## Aim of the exercise
Nothing outside the range is wanted. Repeat exactly the lines below from the one with "The image size is (800, 519)." through the one with "Select the 55,482 total revenue cell".

## Data extracts
○ ○ ○ ○ ○ ○ ○

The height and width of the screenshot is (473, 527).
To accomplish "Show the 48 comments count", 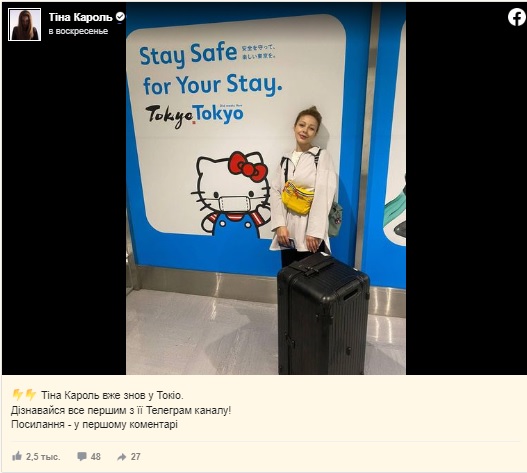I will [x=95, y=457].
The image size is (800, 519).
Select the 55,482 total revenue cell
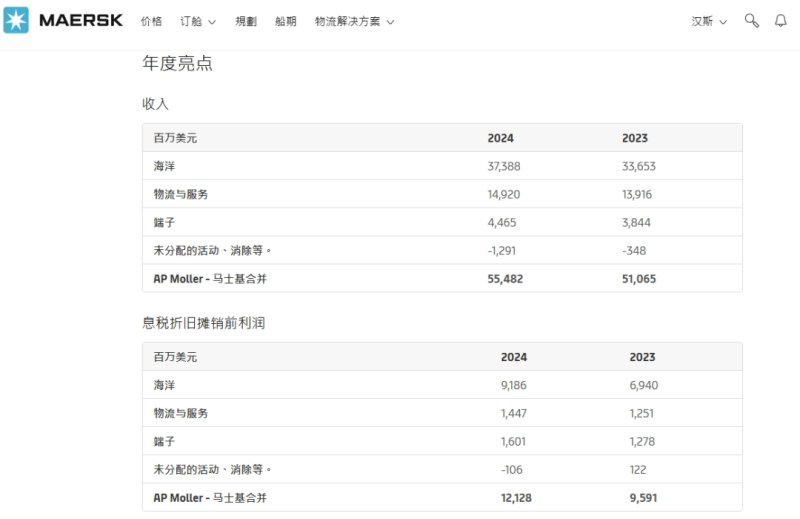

○ ○ ○ ○ ○ ○ ○

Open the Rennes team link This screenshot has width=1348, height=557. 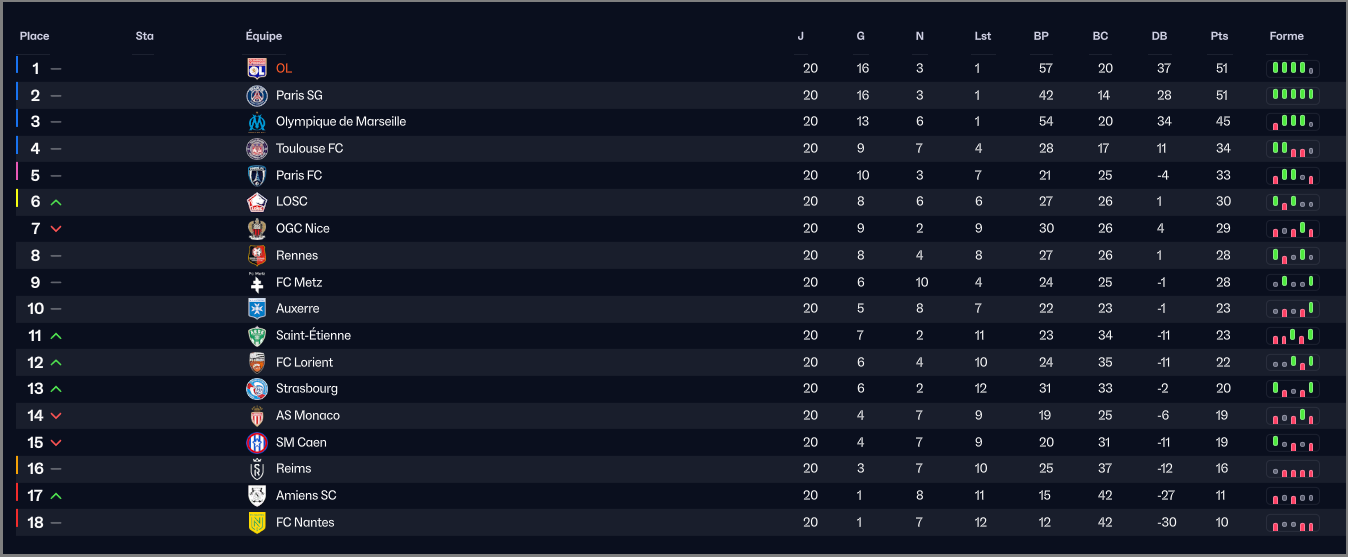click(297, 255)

○ ○ ○ ○ ○ ○ ○

## Finished task
The image size is (800, 519).
Select the 55,482 total revenue cell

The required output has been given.